---------- INFORMATION GIVEN
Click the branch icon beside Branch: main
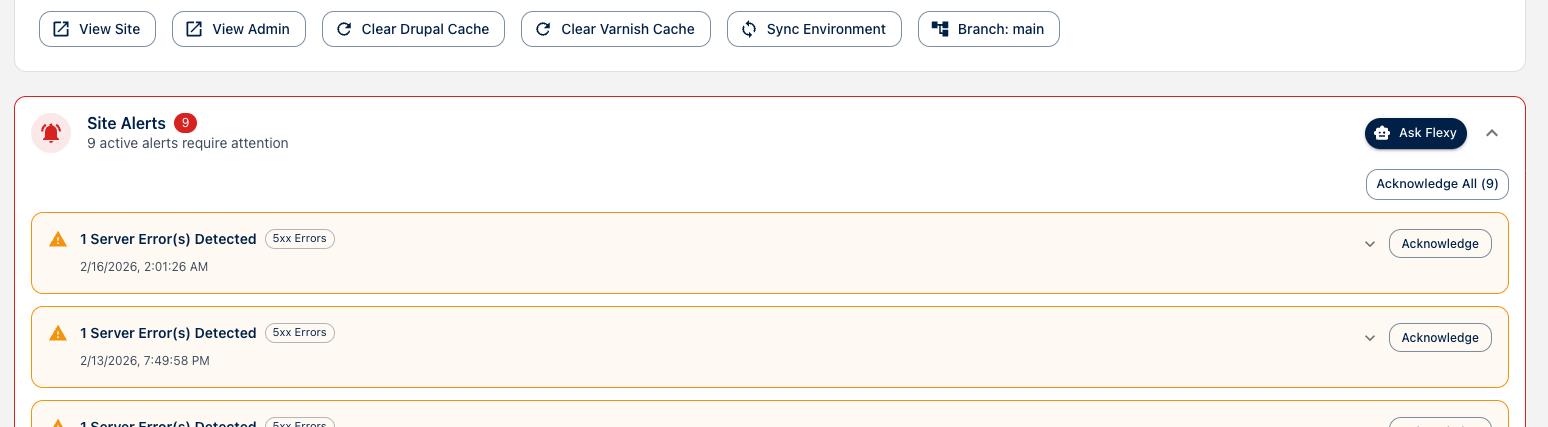 [940, 29]
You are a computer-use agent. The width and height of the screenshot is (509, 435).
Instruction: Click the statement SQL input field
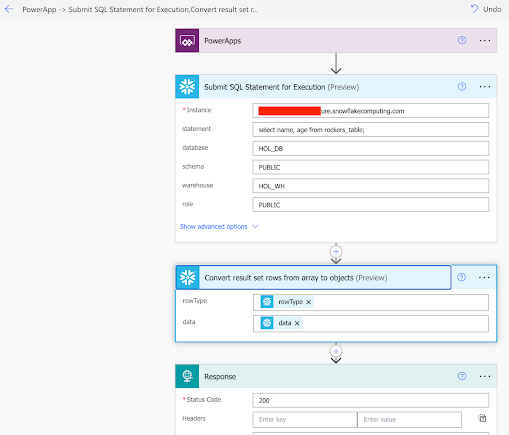(x=371, y=130)
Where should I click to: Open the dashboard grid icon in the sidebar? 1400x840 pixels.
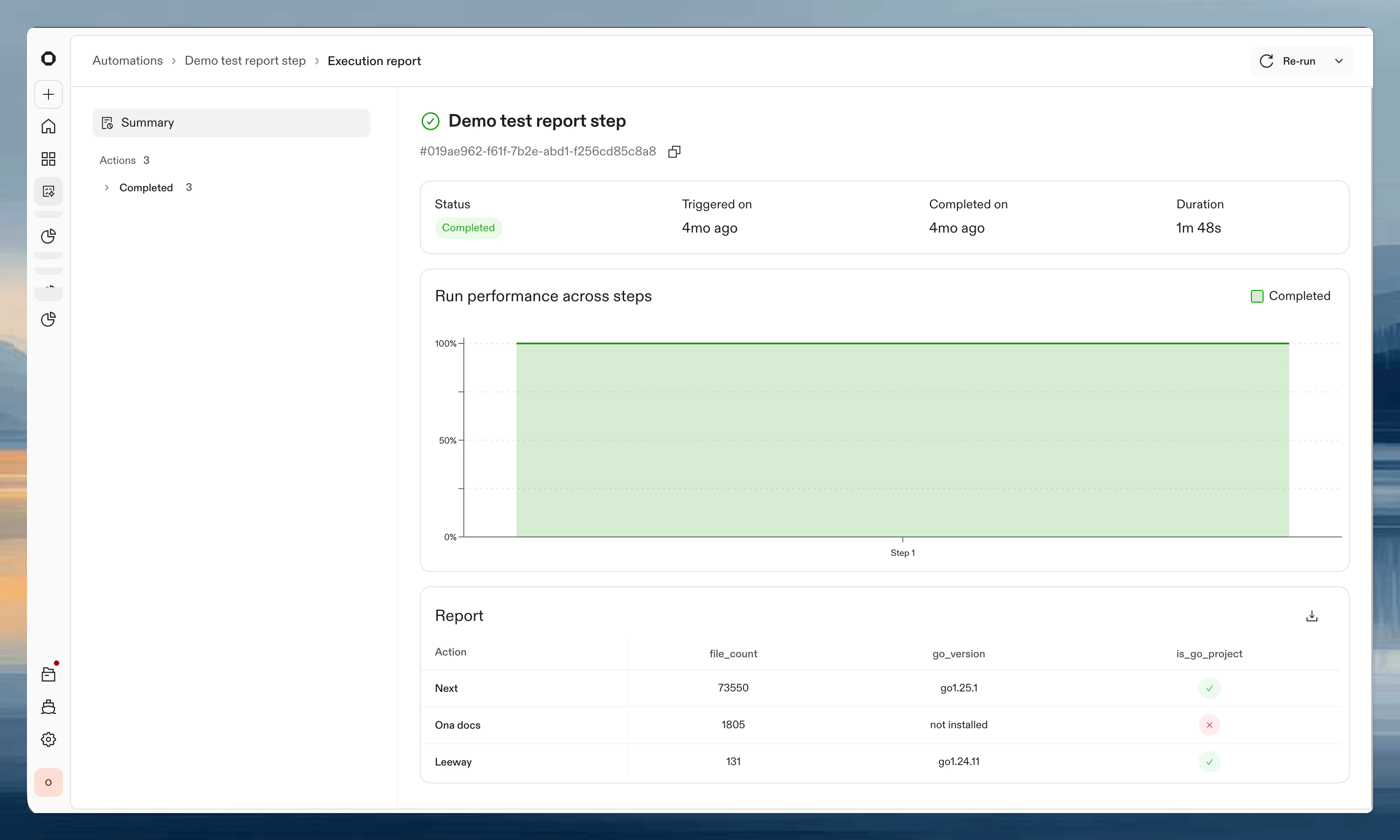(x=48, y=159)
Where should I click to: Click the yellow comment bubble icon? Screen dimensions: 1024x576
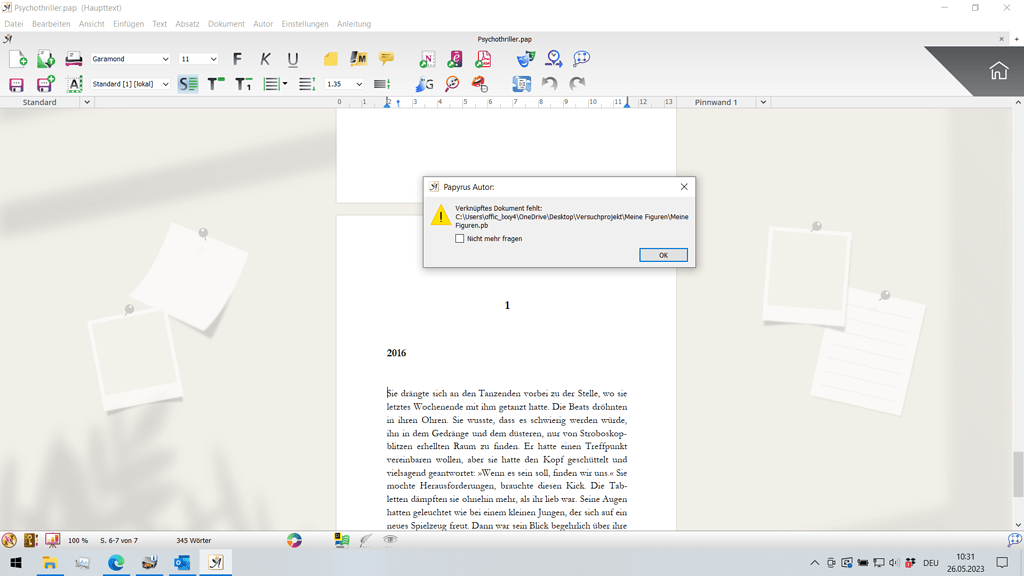tap(386, 59)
--------------------
WRITTEN REQUEST: Rewrite all the rows above with every "icon" changed to "button" and nothing else altered. Leave the pictures out.

SOLUTION FOR THIS EXERCISE:
Click the branch button beside Branch: main
 [940, 29]
You are a computer-use agent. The width and height of the screenshot is (509, 435).
Instruction: Click the statement SQL input field
(x=371, y=130)
Where should I click to: Open the dashboard grid button in the sidebar? 1400x840 pixels.
(x=48, y=159)
Where should I click to: Click the yellow comment bubble button? Screen dimensions: 1024x576
tap(386, 59)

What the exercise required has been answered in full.